BOSTON, MA – MARCH 23: In this photo provided by Nintendo of America, fans get hands-on time with Pokemon Mystery Dungeon: Gates to Infinity during PAX East at Boston Convention & Exhibition Center on March 23, 2013 in Boston, Massachusetts. Launching on March 24, this new game in the Pokemon Mystery Dungeon franchise lets players explore infinitely changing dungeons for the first time on the Nintendo 3DS family of systems. (Photo by Andrew H. Walker/Getty Images for Nintendo)

The game went by very slowly because I wanted to make sure I was reading and translating all the dialogue correctly. I also realized that many words could mean different things when used in different ways, just like in English.
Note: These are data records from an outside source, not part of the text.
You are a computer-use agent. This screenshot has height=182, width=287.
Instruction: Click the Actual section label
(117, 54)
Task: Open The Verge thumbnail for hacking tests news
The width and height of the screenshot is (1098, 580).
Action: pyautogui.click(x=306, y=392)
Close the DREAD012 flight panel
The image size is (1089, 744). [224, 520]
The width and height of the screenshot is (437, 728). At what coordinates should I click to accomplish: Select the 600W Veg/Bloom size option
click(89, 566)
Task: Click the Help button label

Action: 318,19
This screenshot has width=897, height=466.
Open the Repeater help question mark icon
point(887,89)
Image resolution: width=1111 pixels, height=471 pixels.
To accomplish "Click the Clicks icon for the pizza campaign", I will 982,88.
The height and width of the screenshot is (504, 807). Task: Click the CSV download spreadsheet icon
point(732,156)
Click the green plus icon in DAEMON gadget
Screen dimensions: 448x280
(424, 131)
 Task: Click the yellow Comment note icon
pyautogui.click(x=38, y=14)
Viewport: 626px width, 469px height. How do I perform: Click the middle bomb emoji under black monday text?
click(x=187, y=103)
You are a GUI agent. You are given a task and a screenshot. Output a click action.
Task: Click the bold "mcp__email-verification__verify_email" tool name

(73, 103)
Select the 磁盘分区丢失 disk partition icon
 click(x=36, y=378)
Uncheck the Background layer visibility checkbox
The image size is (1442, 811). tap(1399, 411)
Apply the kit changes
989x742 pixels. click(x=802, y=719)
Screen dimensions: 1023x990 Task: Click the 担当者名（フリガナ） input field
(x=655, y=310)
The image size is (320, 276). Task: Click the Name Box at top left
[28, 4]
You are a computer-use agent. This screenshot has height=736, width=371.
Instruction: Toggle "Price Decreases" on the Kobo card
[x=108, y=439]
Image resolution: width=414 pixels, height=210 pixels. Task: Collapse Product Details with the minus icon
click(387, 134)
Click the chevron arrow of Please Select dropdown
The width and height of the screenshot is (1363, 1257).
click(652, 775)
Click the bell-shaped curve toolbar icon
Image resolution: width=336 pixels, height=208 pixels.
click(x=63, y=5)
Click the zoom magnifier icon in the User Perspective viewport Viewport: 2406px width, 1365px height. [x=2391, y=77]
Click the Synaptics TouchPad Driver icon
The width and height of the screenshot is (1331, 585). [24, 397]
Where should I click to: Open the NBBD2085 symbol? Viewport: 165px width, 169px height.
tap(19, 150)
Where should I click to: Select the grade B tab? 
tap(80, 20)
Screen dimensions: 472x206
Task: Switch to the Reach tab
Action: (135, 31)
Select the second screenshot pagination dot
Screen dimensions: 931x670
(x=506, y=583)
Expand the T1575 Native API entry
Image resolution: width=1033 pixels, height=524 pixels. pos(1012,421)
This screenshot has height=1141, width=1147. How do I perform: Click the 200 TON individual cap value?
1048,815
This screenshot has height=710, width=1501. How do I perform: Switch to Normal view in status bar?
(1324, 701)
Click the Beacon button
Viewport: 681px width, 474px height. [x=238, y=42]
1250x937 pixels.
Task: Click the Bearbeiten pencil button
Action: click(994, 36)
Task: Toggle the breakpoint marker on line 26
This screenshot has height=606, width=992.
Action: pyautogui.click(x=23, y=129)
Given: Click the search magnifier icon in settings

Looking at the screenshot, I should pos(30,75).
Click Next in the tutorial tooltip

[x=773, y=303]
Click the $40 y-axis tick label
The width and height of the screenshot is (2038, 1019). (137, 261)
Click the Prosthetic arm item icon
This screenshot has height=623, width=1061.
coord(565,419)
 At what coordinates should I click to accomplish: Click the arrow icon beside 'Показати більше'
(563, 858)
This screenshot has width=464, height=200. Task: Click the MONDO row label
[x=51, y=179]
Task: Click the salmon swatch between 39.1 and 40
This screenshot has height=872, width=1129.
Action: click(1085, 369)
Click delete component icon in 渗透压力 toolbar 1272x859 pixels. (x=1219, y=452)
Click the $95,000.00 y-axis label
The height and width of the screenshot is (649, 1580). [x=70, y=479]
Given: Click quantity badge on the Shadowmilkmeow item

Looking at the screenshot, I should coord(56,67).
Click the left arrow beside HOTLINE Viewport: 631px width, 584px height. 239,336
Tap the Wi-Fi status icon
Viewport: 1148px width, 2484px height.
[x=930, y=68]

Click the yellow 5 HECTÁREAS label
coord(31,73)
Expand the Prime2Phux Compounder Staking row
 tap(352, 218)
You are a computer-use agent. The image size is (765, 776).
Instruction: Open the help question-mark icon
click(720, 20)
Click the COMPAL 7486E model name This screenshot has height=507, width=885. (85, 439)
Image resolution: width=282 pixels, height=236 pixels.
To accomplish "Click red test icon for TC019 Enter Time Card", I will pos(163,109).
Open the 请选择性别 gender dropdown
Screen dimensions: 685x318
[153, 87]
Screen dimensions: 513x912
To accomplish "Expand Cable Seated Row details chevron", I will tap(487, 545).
There was also the challenge of trying to learn different Spanish idioms that did not translate well to me.

Despite the painfully slow pace, I remained patient and found answers to the questions I had. In the end, I felt that my Spanish had improved dramatically and ended up going back and playing other Pokemon games in Spanish. I plan on continuing to do so for future generations as well. Knowing a second language is never a bad thing.

This experience did not only help me learn another language, it was also very unique and rewarding.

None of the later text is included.